Stored data entries:
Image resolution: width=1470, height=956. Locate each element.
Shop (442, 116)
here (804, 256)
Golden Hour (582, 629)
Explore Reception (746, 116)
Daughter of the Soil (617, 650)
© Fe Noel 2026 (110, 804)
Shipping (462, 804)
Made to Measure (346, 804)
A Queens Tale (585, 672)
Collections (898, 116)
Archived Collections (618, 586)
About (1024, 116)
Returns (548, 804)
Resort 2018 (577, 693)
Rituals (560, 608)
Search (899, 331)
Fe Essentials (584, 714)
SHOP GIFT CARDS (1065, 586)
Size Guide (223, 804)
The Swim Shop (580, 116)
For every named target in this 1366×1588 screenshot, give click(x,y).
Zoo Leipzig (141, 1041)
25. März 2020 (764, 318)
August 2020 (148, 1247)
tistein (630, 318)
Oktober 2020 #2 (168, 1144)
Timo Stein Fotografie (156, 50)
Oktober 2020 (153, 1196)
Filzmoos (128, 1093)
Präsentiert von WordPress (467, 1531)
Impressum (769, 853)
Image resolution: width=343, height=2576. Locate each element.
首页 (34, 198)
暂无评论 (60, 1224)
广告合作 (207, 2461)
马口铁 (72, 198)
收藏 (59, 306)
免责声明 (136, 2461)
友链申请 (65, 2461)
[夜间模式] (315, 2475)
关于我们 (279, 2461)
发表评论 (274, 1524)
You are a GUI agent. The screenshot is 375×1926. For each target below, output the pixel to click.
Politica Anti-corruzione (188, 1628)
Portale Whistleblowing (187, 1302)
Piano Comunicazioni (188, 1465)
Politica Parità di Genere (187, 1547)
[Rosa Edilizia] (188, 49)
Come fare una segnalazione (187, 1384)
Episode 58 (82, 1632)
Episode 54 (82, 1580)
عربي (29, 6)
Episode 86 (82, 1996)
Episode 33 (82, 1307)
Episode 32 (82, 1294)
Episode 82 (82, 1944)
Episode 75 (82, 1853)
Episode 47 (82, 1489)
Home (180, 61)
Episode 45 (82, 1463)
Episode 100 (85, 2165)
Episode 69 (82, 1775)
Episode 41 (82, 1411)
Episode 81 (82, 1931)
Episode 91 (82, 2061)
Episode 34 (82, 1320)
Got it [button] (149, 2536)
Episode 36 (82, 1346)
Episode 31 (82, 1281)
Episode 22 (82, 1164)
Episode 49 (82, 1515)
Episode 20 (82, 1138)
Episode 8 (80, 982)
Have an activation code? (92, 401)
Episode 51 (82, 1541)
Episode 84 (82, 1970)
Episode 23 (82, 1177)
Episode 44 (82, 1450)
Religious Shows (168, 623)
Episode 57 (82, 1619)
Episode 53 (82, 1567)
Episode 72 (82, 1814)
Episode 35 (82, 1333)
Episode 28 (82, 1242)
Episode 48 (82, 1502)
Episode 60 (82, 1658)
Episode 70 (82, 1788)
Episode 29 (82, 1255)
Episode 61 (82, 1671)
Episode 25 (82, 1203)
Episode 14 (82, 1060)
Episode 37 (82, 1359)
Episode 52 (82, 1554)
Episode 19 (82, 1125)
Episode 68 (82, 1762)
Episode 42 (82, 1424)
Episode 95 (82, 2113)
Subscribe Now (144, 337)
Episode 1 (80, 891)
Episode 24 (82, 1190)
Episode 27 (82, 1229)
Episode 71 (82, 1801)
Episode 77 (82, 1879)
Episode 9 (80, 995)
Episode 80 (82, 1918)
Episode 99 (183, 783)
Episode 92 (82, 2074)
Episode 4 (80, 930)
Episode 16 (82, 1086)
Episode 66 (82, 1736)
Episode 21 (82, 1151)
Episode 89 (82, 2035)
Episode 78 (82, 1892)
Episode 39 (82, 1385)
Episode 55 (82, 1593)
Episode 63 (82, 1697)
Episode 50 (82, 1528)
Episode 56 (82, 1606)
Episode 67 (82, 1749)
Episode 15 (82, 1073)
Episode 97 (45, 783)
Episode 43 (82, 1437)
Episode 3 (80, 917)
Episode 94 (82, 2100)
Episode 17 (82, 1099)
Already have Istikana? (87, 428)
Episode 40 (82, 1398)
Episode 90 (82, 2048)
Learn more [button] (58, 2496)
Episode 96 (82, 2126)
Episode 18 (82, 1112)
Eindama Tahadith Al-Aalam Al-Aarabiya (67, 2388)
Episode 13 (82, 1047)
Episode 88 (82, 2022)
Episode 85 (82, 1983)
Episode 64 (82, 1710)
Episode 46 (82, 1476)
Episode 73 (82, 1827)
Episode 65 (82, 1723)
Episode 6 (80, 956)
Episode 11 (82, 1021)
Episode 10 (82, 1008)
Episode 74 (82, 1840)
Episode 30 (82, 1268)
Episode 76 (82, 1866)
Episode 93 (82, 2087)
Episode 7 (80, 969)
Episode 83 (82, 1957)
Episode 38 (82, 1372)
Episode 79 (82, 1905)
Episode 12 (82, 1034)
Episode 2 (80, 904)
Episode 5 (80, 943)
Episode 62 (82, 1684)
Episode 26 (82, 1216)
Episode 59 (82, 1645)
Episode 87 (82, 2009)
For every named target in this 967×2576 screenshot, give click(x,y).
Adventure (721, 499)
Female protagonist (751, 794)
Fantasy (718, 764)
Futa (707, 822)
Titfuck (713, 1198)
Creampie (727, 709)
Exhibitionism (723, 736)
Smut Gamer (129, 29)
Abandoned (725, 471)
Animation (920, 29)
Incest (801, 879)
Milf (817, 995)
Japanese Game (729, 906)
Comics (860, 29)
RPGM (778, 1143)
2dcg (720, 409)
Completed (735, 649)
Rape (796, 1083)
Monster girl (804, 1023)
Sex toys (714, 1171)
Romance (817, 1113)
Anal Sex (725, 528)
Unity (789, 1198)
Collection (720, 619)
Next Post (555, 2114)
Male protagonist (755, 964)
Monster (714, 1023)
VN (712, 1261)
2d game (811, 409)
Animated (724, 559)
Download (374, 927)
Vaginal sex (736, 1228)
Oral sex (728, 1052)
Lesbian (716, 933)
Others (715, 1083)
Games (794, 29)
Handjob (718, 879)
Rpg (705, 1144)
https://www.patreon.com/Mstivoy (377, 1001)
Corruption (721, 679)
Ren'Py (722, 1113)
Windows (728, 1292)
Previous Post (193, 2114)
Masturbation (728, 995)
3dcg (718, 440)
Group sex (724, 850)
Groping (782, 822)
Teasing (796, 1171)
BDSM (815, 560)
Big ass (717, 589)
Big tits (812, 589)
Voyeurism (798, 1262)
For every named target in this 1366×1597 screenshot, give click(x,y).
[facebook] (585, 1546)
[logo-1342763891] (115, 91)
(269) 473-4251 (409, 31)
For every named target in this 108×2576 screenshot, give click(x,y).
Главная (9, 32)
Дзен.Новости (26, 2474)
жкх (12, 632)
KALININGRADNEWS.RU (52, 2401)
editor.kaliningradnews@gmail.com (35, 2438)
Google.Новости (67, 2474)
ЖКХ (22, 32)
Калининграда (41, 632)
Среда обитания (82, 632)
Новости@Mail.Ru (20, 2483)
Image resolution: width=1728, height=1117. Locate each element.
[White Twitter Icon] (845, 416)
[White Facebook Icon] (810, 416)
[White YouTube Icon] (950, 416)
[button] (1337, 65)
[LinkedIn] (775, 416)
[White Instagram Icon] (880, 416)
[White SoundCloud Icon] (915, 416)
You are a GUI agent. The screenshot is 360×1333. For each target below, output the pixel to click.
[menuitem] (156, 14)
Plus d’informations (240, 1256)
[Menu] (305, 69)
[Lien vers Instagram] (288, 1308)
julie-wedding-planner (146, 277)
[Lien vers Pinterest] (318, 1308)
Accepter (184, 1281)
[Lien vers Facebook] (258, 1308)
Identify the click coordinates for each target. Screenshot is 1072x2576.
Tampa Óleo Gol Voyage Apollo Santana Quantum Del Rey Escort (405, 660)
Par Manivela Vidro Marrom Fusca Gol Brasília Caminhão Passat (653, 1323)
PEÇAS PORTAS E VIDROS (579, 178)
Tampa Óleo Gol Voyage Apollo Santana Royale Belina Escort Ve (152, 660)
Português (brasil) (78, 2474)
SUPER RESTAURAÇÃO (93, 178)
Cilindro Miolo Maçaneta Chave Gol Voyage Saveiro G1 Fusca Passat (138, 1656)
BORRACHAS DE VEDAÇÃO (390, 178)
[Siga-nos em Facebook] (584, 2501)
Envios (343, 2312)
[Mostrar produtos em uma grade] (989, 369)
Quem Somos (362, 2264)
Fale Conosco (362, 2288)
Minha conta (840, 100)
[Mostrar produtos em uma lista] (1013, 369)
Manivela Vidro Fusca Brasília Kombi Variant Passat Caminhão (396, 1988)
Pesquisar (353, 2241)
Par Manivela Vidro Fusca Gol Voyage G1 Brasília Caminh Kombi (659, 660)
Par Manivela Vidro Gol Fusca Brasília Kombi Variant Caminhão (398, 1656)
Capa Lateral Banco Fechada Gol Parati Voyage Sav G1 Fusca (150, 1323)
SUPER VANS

▶ _The problem_
Write out the lines of the records exactly, starting at the one holding "Image resolution: width=1728, height=1117." and ending with the last line, and include no others.

▶ _Solution for this exercise_
Image resolution: width=1728, height=1117. Locate each element.
[White Twitter Icon] (845, 416)
[White Facebook Icon] (810, 416)
[White YouTube Icon] (950, 416)
[button] (1337, 65)
[LinkedIn] (775, 416)
[White Instagram Icon] (880, 416)
[White SoundCloud Icon] (915, 416)
You are a GUI agent. The screenshot is 360×1333. For each target below, output the pixel to click.
[menuitem] (156, 14)
Plus d’informations (240, 1256)
[Menu] (305, 69)
[Lien vers Instagram] (288, 1308)
julie-wedding-planner (146, 277)
[Lien vers Pinterest] (318, 1308)
Accepter (184, 1281)
[Lien vers Facebook] (258, 1308)
Identify the click coordinates for each target. Screenshot is 1072x2576.
Tampa Óleo Gol Voyage Apollo Santana Quantum Del Rey Escort (405, 660)
Par Manivela Vidro Marrom Fusca Gol Brasília Caminhão Passat (653, 1323)
PEÇAS PORTAS E VIDROS (579, 178)
Tampa Óleo Gol Voyage Apollo Santana Royale Belina Escort Ve (152, 660)
Português (brasil) (78, 2474)
SUPER RESTAURAÇÃO (93, 178)
Cilindro Miolo Maçaneta Chave Gol Voyage Saveiro G1 Fusca Passat (138, 1656)
BORRACHAS DE VEDAÇÃO (390, 178)
[Siga-nos em Facebook] (584, 2501)
Envios (343, 2312)
[Mostrar produtos em uma grade] (989, 369)
Quem Somos (362, 2264)
Fale Conosco (362, 2288)
Minha conta (840, 100)
[Mostrar produtos em uma lista] (1013, 369)
Manivela Vidro Fusca Brasília Kombi Variant Passat Caminhão (396, 1988)
Pesquisar (353, 2241)
Par Manivela Vidro Fusca Gol Voyage G1 Brasília Caminh Kombi (659, 660)
Par Manivela Vidro Gol Fusca Brasília Kombi Variant Caminhão (398, 1656)
Capa Lateral Banco Fechada Gol Parati Voyage Sav G1 Fusca (150, 1323)
SUPER VANS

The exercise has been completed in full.